PASSAGE GIVEN:
__________________________________________________

Table 3: The 10 MLCs with
below 100 first preference votes It is to be hoped that the
re-elected McGowan Government will amend
WA’s Electoral Act to discontinue Group Voting Tickets and - by removing that
facilitation of zombie voting - correctly
give effect to the will of voters.
Of Australia’s other six
legislative chambers elected by PR-STV, only
Victoria’s Legislative Council, which was
the last of them to adopt PR-STV, has a GVT
option. The Greens won only one seat in
the WA election, which was by a very narrow
margin in the South Metropolitan Region. The
Greens’ win was only possible because enough
people voted below-the-line,
and therefore marked preferences as they
chose, which averted a result that would
otherwise have been five Labor and one
Liberal MLC in that Region if all the
ballots had been marked above-the-line.

__________________________________________________

RECORDED DATA:
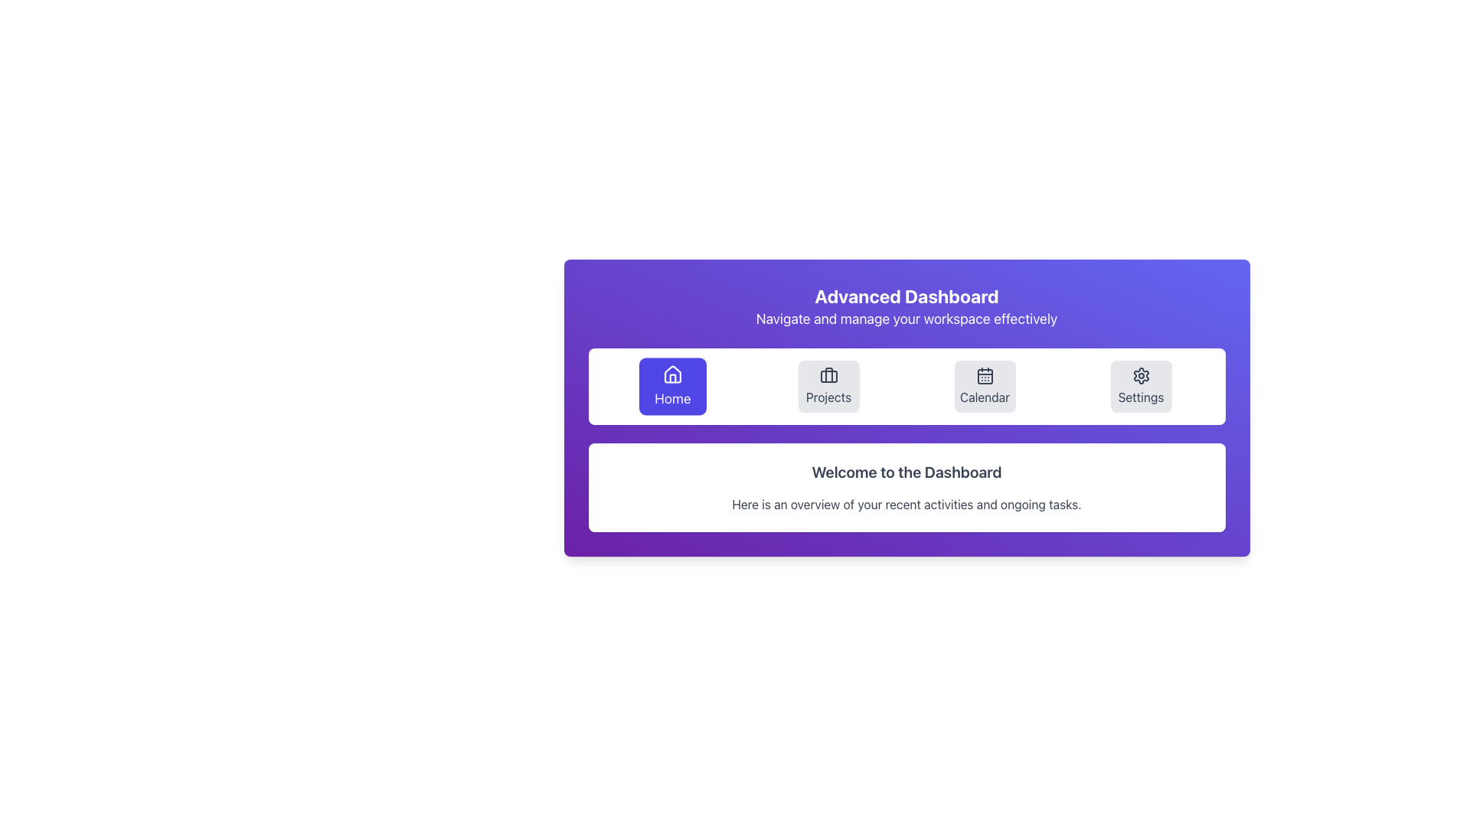 The width and height of the screenshot is (1470, 827). What do you see at coordinates (1141, 386) in the screenshot?
I see `the 'Settings' button located in the navigation bar at the bottom of the interface` at bounding box center [1141, 386].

__________________________________________________

SHORT PROBLEM A:
Answer these questions from the passage on Group Voting Tickets, one line each:
(i) Which government is it hoped will amend WA's Electoral Act?
(ii) Apart from WA, which of Australia's PR-STV chambers has a GVT option?
(iii) In which Region did the Greens win their only seat in the WA election?
SHORT PROBLEM B:
Return the words of the passage on Group Voting Tickets from "Of Australia’s other" up to and including "been marked above-the-line.", copied without any change.
The listing has no connection to the passage on Group Voting Tickets.

EXPECTED OUTPUT A:
(i) The re-elected McGowan Government.
(ii) Victoria's Legislative Council.
(iii) The South Metropolitan Region.

EXPECTED OUTPUT B:
Of Australia’s other six
legislative chambers elected by PR-STV, only
Victoria’s Legislative Council, which was
the last of them to adopt PR-STV, has a GVT
option. The Greens won only one seat in
the WA election, which was by a very narrow
margin in the South Metropolitan Region. The
Greens’ win was only possible because enough
people voted below-the-line,
and therefore marked preferences as they
chose, which averted a result that would
otherwise have been five Labor and one
Liberal MLC in that Region if all the
ballots had been marked above-the-line.